Archive for the ‘Wealth and money’

September 24th, 2007

Control overspending

In a field one summer’s day a grasshopper was chirping and singing. An ant passed by on its way to its nest carrying an ear of grain.

“Why not come and chat with me,” said the grasshopper, “instead of toiling so hard?”
“I am helping to lay up food for the winter,” said the ant, “and recommend you do the same.”
“Why bother about winter?” said the grasshopper, “we have plenty of food at present.”
But the ant went on its way. When winter came the grasshopper lay dying of hunger while the ants lived well on the grain they had gathered in the summer. The Ant and the Grasshopper. Aesop’s Fables.

Many people are more like Aesop’s grasshopper than the prudent ant. To have financial security we need to live within our means and free ourselves from our love affair with excess.

  • There is nothing wrong with wanting something we don’t have, or wanting more of something we have a little of. It is when we are never satisfied that we have a problem.
  • Advertising is necessary but some advertisers are deceptive or try to manipulate us. We need to use clear thinking and logic to analyze and question advertisers’ claims. What are they really saying about their product? Is there a covert message behind the ad? Are we being sold the real product or an idea or feeling? And above all, do we really need or want the product and can we afford it?
  • Unfortunately human beings have a tendency to judge each other. But such judgement is rarely objective. Other people’s responses to us are often more about who they are and who they want us to be than about who we actually are. So the messages people give us about ourselves (who they see us as, who we should be, and what we should do to be acceptable) are often seriously flawed. So giving a lot of weight to most people’s opinions of us (often superficially based on what we own and wear) is foolhardy.
  • Because we are so socially impressionable and the people we mix with have such influence on us, we need to associate with people who are not addicted to consumption or blind to the problems consumerism creates.
  • If we calculate our ‘real’ income as an hourly rate (that is, after we subtract taxes and all our work related costs) we can then work out how much of our life in hours, days, weeks, or years, we have to give for each thing we buy. And then ask ourselves ‘Is it worth it?’
  • We need to become more aware of what we are doing and why. We buy on impulse, we act on impulse. We need to think and ask ‘do I need it, do I really want it?’
  • We need to be aware that there is a difference between who we really are (as demonstrated by the evidence of our past behaviour) and our imaginary ideal self. For example if you have no real aptitude or liking for do-it-yourself repairs (your real self) then buying an expensive set of tools will not change you into a master handy man or woman (your ideal self). So shelling out a fortune for something you really don’t want or need and will rarely use is pointless. Your need to stop your ideal self from fooling your real self.
  • Is it the thrill of purchasing something rather than its use that is most important to you? If so you are at risk of developing a shopping addiction. There are more productive ways to feel good.

PROBLEM REQUIREMENTS ▸ List every question that the post on controlling overspending suggests we ask about advertisers' claims. The records after this point come from a different source.

DATASET RECORDS ▸

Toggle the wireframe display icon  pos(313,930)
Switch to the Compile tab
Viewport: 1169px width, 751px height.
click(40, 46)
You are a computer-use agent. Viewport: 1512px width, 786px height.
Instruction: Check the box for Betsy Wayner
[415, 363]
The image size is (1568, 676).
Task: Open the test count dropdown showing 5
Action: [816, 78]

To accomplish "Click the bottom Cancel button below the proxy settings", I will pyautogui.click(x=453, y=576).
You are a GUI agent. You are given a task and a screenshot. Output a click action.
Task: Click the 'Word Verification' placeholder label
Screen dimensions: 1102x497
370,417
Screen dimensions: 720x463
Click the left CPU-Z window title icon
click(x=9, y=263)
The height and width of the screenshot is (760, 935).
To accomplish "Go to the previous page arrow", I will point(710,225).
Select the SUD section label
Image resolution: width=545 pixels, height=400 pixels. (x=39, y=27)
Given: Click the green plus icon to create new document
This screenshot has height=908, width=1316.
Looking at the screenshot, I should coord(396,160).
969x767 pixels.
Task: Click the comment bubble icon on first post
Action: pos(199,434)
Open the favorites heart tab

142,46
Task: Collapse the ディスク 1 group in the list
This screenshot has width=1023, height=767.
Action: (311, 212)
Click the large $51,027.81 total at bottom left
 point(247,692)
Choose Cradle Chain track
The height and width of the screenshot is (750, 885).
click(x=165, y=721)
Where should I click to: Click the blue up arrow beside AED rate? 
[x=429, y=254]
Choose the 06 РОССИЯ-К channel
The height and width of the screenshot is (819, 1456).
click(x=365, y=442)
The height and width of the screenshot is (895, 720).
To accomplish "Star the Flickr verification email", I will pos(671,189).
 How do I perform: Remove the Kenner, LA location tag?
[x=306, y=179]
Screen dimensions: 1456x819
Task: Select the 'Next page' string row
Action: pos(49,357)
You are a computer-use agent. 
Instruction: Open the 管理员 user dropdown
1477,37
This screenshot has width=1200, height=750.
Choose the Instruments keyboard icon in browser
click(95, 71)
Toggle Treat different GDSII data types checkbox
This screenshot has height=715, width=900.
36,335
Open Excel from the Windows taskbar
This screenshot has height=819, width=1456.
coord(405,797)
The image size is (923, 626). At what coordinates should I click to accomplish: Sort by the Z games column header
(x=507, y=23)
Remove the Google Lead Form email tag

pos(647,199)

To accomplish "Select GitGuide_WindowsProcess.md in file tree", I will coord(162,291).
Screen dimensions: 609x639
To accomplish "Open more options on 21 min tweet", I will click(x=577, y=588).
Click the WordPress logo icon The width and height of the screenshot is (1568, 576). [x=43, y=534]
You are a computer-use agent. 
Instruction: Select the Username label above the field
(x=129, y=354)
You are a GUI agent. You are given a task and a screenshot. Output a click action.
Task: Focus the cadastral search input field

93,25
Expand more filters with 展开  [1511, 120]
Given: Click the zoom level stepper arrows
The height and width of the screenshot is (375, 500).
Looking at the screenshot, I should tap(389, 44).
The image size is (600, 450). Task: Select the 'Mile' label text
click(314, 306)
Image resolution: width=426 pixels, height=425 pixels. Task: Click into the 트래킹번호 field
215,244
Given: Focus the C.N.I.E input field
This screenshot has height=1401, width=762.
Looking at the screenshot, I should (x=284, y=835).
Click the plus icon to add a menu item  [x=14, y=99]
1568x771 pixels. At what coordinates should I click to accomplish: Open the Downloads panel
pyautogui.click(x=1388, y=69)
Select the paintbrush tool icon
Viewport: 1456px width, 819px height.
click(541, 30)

REPLY ▸
- What are they really saying about their product?
- Is there a covert message behind the ad?
- Are we being sold the real product or an idea or feeling?
- Do we really need or want the product and can we afford it?